Records drawn from a dataset
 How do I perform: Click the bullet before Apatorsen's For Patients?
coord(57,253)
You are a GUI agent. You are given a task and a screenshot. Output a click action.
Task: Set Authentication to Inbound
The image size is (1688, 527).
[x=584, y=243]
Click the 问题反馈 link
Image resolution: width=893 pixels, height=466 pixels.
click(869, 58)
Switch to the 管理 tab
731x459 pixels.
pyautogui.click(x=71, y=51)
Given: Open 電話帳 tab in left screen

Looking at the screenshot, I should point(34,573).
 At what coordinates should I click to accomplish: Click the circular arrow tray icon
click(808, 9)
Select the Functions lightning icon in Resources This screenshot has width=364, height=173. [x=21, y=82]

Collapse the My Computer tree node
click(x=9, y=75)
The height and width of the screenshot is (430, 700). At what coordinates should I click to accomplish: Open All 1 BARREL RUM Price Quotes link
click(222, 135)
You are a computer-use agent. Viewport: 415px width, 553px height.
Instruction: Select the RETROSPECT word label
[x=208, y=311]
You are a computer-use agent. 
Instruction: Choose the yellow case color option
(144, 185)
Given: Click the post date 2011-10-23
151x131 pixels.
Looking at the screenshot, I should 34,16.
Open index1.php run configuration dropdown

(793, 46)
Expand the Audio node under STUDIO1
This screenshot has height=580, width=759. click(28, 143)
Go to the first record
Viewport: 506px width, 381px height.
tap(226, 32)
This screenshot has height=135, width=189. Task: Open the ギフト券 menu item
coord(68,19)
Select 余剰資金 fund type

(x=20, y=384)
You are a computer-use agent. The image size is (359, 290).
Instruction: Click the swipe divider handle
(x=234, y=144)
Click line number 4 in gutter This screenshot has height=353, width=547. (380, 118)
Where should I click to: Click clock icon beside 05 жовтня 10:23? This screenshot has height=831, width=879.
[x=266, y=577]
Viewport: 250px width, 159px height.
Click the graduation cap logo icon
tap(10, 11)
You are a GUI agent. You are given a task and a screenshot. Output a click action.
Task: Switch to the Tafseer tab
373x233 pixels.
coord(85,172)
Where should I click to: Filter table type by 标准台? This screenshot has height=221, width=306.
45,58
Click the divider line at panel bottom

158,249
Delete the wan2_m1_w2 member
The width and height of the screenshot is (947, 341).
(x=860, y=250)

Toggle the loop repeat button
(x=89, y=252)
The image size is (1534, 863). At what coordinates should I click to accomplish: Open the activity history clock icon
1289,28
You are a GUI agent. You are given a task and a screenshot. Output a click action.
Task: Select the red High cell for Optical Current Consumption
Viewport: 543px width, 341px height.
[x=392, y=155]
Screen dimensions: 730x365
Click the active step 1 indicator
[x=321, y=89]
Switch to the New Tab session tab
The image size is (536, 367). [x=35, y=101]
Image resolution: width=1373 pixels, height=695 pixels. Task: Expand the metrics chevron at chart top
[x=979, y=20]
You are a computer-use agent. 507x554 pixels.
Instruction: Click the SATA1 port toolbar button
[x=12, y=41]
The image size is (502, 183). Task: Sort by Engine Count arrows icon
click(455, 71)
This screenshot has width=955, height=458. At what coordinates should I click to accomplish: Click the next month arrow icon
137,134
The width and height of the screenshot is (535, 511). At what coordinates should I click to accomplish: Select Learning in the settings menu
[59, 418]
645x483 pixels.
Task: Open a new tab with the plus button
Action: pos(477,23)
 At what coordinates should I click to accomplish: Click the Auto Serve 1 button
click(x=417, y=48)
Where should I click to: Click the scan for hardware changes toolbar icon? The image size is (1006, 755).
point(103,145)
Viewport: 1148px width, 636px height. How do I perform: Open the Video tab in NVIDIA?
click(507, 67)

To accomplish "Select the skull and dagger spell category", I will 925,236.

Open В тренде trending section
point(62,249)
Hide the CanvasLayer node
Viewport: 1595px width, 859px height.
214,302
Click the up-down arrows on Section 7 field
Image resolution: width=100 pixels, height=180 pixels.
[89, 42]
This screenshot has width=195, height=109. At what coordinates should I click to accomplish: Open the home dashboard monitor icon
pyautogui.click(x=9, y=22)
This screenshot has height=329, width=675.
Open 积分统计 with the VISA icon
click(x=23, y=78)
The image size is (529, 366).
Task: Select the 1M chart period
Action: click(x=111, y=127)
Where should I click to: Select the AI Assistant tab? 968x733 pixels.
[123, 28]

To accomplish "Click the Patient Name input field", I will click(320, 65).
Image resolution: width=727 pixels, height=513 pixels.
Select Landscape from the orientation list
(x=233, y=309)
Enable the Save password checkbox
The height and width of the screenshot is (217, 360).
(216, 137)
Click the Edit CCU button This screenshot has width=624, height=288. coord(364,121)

• **Activity**
Exactly reproduce the lines of the entries above, from the one containing "At what coordinates should I click to accomplish: Click the Auto" to the very last, and no others.

• **Answer to this exercise**
 At what coordinates should I click to accomplish: Click the Auto Serve 1 button
click(x=417, y=48)
Where should I click to: Click the scan for hardware changes toolbar icon? The image size is (1006, 755).
point(103,145)
Viewport: 1148px width, 636px height. How do I perform: Open the Video tab in NVIDIA?
click(507, 67)

To accomplish "Select the skull and dagger spell category", I will 925,236.

Open В тренде trending section
point(62,249)
Hide the CanvasLayer node
Viewport: 1595px width, 859px height.
214,302
Click the up-down arrows on Section 7 field
Image resolution: width=100 pixels, height=180 pixels.
[89, 42]
This screenshot has width=195, height=109. At what coordinates should I click to accomplish: Open the home dashboard monitor icon
pyautogui.click(x=9, y=22)
This screenshot has height=329, width=675.
Open 积分统计 with the VISA icon
click(x=23, y=78)
The image size is (529, 366).
Task: Select the 1M chart period
Action: click(x=111, y=127)
Where should I click to: Select the AI Assistant tab? 968x733 pixels.
[123, 28]

To accomplish "Click the Patient Name input field", I will click(320, 65).
Image resolution: width=727 pixels, height=513 pixels.
Select Landscape from the orientation list
(x=233, y=309)
Enable the Save password checkbox
The height and width of the screenshot is (217, 360).
(216, 137)
Click the Edit CCU button This screenshot has width=624, height=288. coord(364,121)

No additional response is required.